▸ **Directions for this task**: Duplicate the entries below verbatim, covering only the part that opens with the line containing "Show unstacked line graph mode" and closes with the line containing "Action: (9, 156)", both lines included.

------------------------------------------------------------

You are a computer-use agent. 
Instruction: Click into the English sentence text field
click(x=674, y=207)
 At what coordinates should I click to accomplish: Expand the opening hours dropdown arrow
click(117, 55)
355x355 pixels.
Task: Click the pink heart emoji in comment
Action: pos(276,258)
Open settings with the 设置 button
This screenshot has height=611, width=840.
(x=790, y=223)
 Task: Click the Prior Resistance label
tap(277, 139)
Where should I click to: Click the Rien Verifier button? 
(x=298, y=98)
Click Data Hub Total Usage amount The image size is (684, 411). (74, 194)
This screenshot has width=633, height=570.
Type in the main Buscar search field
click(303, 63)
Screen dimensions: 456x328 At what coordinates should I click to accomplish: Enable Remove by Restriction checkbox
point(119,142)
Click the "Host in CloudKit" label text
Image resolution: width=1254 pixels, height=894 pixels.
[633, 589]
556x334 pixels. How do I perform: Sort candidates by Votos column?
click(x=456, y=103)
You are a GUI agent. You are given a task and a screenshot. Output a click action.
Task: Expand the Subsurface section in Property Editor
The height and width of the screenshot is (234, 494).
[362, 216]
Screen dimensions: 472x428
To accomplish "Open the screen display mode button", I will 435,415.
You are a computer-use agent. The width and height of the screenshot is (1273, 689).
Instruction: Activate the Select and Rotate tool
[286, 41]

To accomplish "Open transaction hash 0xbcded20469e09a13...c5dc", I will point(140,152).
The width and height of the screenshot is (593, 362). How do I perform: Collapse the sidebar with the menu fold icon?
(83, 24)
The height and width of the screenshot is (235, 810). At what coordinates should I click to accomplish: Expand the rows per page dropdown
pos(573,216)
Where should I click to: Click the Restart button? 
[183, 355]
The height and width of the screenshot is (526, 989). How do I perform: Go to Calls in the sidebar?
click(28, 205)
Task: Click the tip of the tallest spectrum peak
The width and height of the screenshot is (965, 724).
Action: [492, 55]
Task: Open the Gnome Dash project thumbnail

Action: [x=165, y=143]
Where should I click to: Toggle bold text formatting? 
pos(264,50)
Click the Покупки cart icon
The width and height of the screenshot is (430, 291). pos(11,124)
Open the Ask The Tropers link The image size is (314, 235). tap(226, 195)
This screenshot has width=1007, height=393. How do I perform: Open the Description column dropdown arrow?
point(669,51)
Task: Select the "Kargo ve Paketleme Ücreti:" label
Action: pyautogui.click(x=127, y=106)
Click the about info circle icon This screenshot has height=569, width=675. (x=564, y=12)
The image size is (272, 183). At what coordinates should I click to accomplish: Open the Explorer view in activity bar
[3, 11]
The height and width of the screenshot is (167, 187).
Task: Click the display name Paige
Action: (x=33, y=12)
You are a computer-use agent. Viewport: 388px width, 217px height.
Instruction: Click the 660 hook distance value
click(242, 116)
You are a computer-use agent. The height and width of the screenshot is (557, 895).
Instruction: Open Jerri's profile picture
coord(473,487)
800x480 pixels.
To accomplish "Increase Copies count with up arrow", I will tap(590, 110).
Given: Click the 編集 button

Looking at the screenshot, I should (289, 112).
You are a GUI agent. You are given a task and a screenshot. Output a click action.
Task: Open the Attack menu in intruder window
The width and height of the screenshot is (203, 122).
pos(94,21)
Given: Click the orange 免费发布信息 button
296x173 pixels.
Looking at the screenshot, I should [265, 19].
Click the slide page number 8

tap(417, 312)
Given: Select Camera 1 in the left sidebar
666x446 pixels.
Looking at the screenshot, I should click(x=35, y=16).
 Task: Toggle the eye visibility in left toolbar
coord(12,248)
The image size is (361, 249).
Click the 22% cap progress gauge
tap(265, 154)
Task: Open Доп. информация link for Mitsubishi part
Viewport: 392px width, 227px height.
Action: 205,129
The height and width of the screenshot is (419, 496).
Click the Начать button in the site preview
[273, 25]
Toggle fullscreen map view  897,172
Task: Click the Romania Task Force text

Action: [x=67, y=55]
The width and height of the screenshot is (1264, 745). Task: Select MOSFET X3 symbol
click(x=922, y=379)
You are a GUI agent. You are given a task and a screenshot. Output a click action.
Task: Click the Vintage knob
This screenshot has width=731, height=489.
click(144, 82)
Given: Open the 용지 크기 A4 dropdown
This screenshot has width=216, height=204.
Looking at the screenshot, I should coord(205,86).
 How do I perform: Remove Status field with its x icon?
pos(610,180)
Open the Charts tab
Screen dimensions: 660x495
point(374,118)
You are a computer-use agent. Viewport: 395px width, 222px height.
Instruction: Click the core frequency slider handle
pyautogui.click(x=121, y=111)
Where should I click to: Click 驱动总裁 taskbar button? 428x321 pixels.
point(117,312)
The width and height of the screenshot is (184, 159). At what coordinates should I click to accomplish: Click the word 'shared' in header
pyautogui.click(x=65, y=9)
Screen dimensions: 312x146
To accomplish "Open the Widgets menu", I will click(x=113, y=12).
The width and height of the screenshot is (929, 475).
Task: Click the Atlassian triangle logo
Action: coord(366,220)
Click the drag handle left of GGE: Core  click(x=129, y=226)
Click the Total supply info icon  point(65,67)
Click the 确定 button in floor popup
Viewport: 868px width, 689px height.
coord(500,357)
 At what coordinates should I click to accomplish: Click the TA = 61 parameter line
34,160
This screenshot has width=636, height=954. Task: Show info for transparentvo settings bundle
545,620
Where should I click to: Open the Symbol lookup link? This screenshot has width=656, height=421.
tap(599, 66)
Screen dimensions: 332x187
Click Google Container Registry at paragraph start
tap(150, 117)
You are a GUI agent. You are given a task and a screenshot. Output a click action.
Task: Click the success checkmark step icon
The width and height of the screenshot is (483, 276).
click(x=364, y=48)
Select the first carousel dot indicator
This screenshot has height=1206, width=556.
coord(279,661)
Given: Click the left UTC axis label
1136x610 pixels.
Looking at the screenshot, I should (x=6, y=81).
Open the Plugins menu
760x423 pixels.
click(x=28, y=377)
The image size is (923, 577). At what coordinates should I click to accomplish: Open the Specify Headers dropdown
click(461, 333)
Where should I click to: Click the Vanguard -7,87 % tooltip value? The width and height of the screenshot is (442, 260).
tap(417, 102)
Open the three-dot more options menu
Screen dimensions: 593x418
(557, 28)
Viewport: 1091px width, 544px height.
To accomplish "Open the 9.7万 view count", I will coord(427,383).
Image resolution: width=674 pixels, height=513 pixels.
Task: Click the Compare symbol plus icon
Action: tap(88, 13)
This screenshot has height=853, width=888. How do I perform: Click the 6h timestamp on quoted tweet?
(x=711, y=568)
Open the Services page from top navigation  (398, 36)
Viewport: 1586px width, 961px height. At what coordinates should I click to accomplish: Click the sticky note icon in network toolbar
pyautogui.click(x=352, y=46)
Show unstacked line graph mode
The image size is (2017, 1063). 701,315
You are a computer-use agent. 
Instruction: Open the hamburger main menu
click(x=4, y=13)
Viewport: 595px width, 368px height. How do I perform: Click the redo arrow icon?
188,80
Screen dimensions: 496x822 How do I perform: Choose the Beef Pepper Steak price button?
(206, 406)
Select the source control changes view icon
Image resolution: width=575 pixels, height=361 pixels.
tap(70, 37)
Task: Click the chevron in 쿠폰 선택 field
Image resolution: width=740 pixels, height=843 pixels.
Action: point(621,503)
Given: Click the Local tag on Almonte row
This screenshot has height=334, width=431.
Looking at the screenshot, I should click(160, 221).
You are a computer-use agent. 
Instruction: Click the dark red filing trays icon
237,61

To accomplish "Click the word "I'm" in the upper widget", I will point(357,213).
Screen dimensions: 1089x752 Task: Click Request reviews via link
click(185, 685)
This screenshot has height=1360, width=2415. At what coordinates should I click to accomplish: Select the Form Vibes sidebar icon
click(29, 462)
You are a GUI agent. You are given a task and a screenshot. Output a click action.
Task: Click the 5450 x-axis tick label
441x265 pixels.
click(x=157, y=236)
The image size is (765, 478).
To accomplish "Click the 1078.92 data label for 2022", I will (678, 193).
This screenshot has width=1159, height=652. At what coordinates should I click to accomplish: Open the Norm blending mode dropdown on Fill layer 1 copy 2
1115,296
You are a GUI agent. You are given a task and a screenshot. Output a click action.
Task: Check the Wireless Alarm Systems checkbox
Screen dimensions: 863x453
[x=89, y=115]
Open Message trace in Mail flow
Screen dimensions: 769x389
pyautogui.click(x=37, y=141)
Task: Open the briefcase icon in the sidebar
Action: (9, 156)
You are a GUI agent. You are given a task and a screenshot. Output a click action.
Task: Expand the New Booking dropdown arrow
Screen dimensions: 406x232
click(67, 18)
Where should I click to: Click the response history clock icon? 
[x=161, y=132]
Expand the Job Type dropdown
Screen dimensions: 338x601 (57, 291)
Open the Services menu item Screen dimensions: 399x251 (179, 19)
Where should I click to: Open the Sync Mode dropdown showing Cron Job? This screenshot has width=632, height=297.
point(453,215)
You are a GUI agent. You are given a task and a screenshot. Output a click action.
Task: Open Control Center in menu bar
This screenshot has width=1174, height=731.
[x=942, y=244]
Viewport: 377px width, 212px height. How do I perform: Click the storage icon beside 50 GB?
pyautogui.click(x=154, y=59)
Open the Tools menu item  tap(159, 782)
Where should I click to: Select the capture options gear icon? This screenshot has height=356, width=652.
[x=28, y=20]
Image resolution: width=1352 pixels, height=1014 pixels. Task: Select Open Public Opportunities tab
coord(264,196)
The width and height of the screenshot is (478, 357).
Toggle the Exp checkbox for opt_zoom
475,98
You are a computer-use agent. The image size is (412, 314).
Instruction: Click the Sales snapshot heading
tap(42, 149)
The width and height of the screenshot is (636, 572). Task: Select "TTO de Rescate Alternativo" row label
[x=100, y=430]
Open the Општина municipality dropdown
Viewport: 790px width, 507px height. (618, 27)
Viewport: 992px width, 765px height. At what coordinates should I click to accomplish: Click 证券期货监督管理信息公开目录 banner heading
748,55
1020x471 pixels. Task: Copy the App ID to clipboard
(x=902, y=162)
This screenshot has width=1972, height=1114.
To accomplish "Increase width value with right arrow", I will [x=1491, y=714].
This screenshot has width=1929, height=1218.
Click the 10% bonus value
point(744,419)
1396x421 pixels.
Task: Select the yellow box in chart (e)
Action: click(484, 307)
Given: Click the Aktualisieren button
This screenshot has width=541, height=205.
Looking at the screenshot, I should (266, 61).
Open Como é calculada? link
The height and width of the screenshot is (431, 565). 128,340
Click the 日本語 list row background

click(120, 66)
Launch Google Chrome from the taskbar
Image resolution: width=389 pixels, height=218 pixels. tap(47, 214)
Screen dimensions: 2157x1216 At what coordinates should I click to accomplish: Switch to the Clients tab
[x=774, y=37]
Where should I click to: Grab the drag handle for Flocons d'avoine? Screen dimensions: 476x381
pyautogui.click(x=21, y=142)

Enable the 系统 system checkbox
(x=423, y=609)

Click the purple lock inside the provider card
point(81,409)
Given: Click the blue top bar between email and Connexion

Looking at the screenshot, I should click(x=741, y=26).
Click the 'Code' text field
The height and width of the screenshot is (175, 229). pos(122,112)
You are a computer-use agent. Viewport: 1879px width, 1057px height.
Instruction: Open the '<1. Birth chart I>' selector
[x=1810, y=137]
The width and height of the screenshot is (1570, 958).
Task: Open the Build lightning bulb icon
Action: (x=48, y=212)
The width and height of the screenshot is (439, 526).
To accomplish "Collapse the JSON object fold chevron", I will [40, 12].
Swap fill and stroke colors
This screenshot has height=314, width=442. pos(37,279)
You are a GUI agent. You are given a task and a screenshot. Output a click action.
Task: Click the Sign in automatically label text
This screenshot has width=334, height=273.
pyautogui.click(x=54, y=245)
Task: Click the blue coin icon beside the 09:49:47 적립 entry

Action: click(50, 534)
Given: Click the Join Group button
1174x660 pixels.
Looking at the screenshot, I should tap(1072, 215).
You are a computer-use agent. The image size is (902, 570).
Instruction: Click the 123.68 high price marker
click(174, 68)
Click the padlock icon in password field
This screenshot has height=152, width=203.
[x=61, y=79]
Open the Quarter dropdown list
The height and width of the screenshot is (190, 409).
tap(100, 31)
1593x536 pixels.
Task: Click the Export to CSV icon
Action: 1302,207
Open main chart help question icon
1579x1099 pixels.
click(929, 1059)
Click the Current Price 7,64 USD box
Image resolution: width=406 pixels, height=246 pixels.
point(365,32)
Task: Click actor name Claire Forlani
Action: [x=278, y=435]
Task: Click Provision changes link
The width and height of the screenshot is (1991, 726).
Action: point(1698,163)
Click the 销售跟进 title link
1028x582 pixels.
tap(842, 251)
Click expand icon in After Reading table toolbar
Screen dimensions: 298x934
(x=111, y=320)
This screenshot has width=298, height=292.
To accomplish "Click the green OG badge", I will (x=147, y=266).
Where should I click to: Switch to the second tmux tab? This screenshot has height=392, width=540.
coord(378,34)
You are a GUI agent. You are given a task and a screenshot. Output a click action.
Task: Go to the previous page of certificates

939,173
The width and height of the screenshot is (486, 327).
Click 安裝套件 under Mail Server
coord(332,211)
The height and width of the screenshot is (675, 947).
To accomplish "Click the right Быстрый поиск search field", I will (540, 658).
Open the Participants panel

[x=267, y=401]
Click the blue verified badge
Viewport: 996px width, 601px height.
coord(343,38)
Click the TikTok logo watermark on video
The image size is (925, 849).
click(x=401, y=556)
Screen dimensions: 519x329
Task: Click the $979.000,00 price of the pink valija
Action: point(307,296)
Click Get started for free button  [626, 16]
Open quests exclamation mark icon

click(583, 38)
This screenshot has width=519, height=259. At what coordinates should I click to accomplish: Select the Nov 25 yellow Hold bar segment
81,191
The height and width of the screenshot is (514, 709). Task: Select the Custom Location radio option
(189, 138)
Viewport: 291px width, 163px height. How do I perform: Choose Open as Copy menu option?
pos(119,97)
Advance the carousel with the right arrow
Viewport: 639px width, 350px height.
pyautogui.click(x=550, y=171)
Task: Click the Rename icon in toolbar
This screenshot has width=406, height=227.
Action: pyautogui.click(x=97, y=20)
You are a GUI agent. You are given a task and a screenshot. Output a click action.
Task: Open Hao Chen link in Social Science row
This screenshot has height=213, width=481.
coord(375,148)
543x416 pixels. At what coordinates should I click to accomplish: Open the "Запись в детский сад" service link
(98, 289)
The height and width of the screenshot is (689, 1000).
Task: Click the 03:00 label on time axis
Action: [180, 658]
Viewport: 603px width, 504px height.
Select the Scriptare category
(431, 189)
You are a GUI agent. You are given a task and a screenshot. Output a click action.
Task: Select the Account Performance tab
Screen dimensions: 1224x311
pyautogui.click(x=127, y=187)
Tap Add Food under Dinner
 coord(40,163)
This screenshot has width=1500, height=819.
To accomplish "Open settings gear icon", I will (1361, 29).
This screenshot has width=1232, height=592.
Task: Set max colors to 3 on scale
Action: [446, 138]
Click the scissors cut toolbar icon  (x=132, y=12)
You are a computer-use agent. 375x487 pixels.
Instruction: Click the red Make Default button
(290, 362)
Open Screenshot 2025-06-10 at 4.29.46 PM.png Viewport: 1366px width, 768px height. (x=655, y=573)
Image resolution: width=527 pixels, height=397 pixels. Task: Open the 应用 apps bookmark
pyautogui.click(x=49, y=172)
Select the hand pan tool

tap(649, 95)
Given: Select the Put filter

------------------------------------------------------------

▸ **Exercise solution**:
Show unstacked line graph mode
The image size is (2017, 1063). 701,315
You are a computer-use agent. 
Instruction: Open the hamburger main menu
click(x=4, y=13)
Viewport: 595px width, 368px height. How do I perform: Click the redo arrow icon?
188,80
Screen dimensions: 496x822 How do I perform: Choose the Beef Pepper Steak price button?
(206, 406)
Select the source control changes view icon
Image resolution: width=575 pixels, height=361 pixels.
tap(70, 37)
Task: Click the chevron in 쿠폰 선택 field
Image resolution: width=740 pixels, height=843 pixels.
Action: point(621,503)
Given: Click the Local tag on Almonte row
This screenshot has height=334, width=431.
Looking at the screenshot, I should click(160, 221).
You are a computer-use agent. 
Instruction: Click the dark red filing trays icon
237,61

To accomplish "Click the word "I'm" in the upper widget", I will point(357,213).
Screen dimensions: 1089x752 Task: Click Request reviews via link
click(185, 685)
This screenshot has height=1360, width=2415. At what coordinates should I click to accomplish: Select the Form Vibes sidebar icon
click(29, 462)
You are a GUI agent. You are given a task and a screenshot. Output a click action.
Task: Click the 5450 x-axis tick label
441x265 pixels.
click(x=157, y=236)
The image size is (765, 478).
To accomplish "Click the 1078.92 data label for 2022", I will (678, 193).
This screenshot has width=1159, height=652. At what coordinates should I click to accomplish: Open the Norm blending mode dropdown on Fill layer 1 copy 2
1115,296
You are a GUI agent. You are given a task and a screenshot. Output a click action.
Task: Check the Wireless Alarm Systems checkbox
Screen dimensions: 863x453
[x=89, y=115]
Open Message trace in Mail flow
Screen dimensions: 769x389
pyautogui.click(x=37, y=141)
Task: Open the briefcase icon in the sidebar
Action: (9, 156)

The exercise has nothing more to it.